Remove duplicate overlapping dates in DB2 Table

505 Views Asked by At

Similar to other questions, but different....

I have multiple records and have flagged the ones that may be deleted if they contain ANY overlap with other records (that are not marked for deletion).

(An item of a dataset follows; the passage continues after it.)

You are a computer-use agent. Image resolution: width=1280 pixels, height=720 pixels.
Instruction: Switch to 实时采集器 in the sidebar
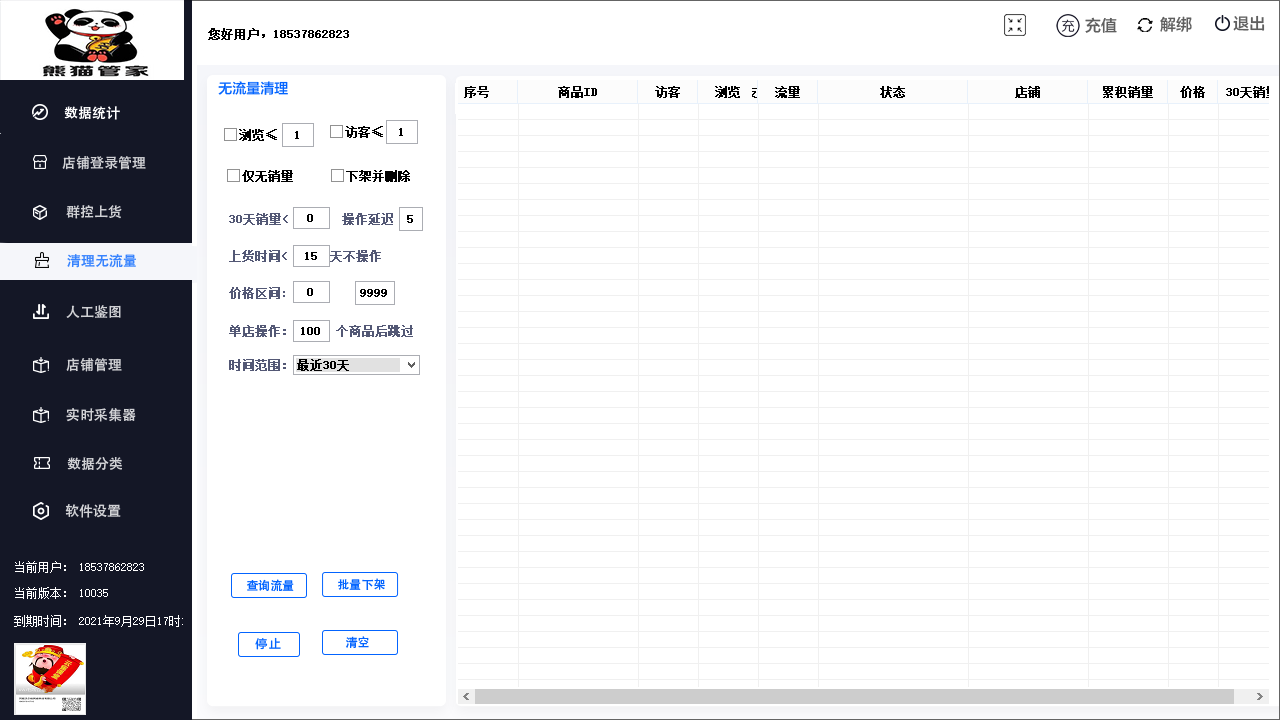(100, 415)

I'd like to be able to do this efficiently on a 5+ million row table.

Here is what I have... and it's not working (not finding dups that I have put in manually to test)

delete from MYTABLE t1 
where t1.DELETABLEFLAG = 'Y' and
exists
       (select 1
       from
              MYTABLE t2
       where
              t2.MATCHCOLUMN = t1.MATCHCOLUMN 
              and t2.DELETABLEFLAG <>'Y'
              and
              ((t1.START_DATE between t2.START_DATE and t2.END_DATE) or
              (t1.END_DATE between t2.START_DATE and t2.END_DATE) or
              (t2.START_DATE between t1.START_DATE and t1.END_DATE) or
              (t2.END_DATE between t1.START_DATE and t1.END_DATE) )
       )

PS, I've obviously renamed the columns, so please no comments on my naming :)

Is there a more efficient way to do this?

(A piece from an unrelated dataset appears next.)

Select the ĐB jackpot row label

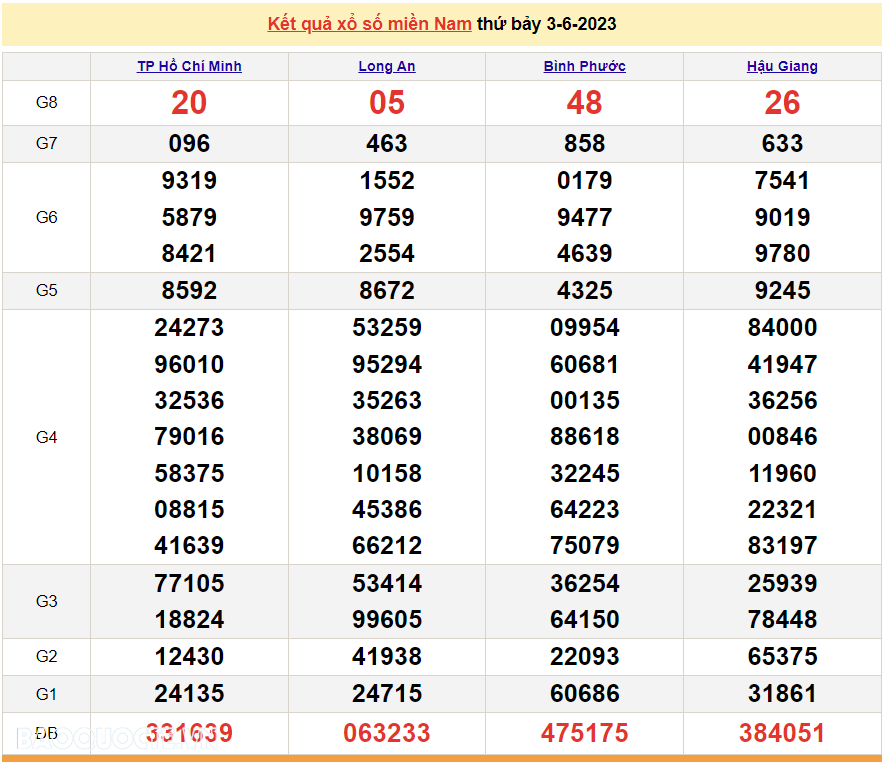coord(46,733)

PPS. START_DATE and END_DATE are TIMESTAMPS

1

There are 1 best solutions below

3
On BEST ANSWER

Two time periods overlap if both the following conditions are true:

  • The first starts before the second ends.
  • The first ends after the second starts.

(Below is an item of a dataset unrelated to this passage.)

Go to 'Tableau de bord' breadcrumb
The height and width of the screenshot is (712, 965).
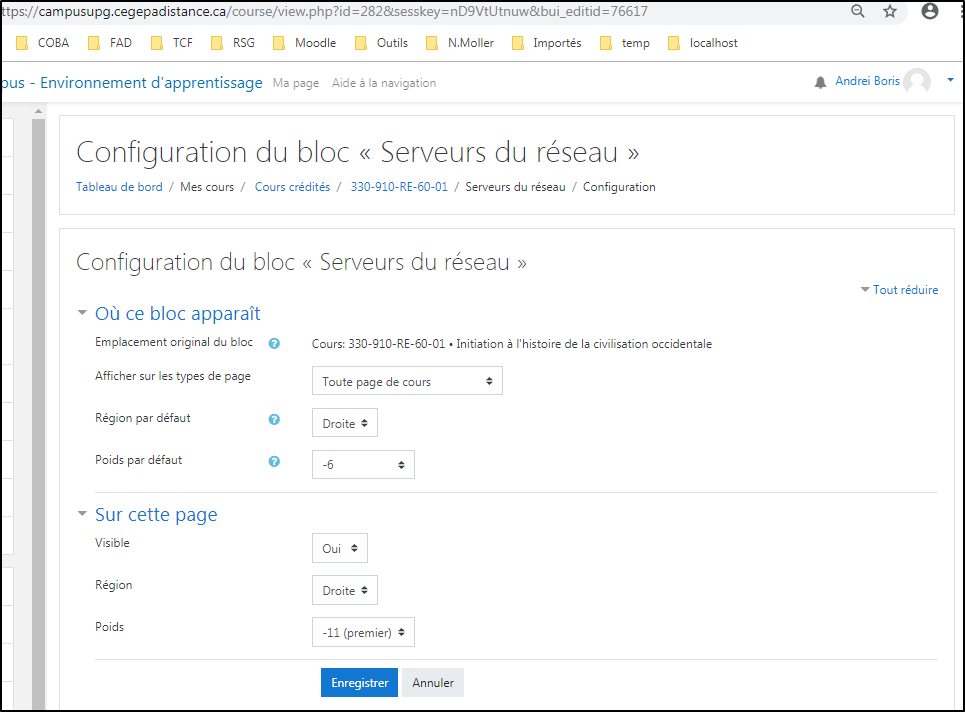(x=119, y=187)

I would write the query as:

delete from MYTABLE t1 
where t1.DELETABLEFLAG = 'Y' and
exists (select 1
        from MYTABLE t2
        where t2.MATCHCOLUMN = t1.MATCHCOLUMN AND
              t2.DELETABLEFLAG <> 'Y' AND
              t1.START_DATE <= t2.END_DATE AND
              t1.END_DATE >= t2.START_DATE
      );

Perhaps this will help.